MC statistical error in histfactory

Dear experts,

Regarding the statistical error for mc samples, say in histfactory, what is the correct implementation?
My understanding is that the statistical error should reflect the number of (unweighted) simulated events, but the input histogram is weighted, and has Sumw2() activated.
In the histfactory ActivateStatError() method, you can pass a separate histogram for the statistical error. Is this the correct implementation?

Cheers, Mattias

1 Like

Hi Mattias,
section 2.2.1in the HistFactory documentation https://cds.cern.ch/record/1456844/ should describe what you need.

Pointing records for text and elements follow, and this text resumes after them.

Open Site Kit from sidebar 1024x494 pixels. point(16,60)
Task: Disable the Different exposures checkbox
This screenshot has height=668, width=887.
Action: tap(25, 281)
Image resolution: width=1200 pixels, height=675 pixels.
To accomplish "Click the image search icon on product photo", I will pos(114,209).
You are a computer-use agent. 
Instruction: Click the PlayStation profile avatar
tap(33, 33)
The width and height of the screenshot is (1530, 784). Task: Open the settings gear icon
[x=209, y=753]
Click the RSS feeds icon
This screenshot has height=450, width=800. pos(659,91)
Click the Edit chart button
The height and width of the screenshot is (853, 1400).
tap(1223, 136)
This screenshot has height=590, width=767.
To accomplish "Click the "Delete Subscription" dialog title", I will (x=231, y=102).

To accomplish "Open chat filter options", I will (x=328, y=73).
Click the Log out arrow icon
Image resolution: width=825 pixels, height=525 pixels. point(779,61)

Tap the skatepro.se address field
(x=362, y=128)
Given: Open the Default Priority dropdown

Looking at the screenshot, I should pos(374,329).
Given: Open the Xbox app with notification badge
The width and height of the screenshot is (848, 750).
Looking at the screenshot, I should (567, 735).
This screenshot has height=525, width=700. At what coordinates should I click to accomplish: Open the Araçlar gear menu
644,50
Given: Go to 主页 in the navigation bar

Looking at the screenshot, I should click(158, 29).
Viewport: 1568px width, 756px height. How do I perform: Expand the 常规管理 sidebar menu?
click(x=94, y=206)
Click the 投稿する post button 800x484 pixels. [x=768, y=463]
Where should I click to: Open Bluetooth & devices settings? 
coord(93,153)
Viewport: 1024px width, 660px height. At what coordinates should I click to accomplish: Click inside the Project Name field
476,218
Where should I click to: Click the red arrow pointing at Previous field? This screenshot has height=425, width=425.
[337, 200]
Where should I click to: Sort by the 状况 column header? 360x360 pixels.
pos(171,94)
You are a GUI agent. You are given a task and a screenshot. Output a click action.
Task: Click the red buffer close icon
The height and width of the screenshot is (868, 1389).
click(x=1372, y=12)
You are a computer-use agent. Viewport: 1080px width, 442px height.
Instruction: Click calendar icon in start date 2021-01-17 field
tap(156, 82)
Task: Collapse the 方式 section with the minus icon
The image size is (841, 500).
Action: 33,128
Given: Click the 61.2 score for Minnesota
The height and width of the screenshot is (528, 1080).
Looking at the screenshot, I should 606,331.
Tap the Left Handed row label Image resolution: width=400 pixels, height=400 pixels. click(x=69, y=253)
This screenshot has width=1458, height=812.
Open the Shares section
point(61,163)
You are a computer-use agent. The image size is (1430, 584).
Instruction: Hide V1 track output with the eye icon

If you have a Histfactory sample simply calling ActivateStatError() will add a series of parameters (alphas) to your model according to the Barlow Beeston-Lite implementation.
~/Vince

1 Like

Hi Vince,

Thanks for your answer and the link. But I’m still unsure about the meaning of the variables in the Poisson constraint term (in the description you linked to), and where histfactory looks for their values:

I understand that m_b is the number of (unweighted) simulated events, and that tau_b corresponds to 1/(relative statistical uncertainty)^2, therefore we expect the two to be the same (for Poisson statistics).

But these are not inputs to the fit, rather they are estimated from the number of weighted events (nu_b^MC) and the total statistical uncertainty (delta_b). What does this delta_b correspond to, and from which histogram are its values taken from?

In the description, they give the relation m_b = ( delta_b / nu_b^MC )^2 but I’m confused by this.
Maybe you have some further insight?

Thanks,
Mattias

Hello Mattias, Vince,

The nuisance parameters added by HistFactory are actually called gamma. The gamma scale up/down the number of events expected in each bin.

HistFactory uses TH1::GetBinError to obtain the statistical error. If you have a weighted sample, this comes from SumW^2, and not from the bare SumW. Therefore, it represents the statistical power of your Monte Carlo simulations accurately.

Delta, the relative error, tau and m are used only to make implementing the constraint easier. Instead of asking yourself what the correct parameters for a Poisson term with a non-integer number of observed events would be, you simply pretend to have an unweighted sample of size m, where you choose m such that the sample has the same statistical accuracy as the weighted sample.

Cheers,
Stephan

2 Likes

Hello Stephan,

Thanks for the useful details, I was wrongly thinking that the statistical error and the sumw2 were different, it makes more sense now.

For reference, I found the details here useful as well: https://www-zeuthen.desy.de/~wischnew/amanda/discussion/wgterror/working.html

I think the relation I quote in my last reply, m_b = ( delta_b / nu_b^MC )^2 , needs to be inverted to be correct.

Thanks,
Mattias

This topic was automatically closed 14 days after the last reply. New replies are no longer allowed.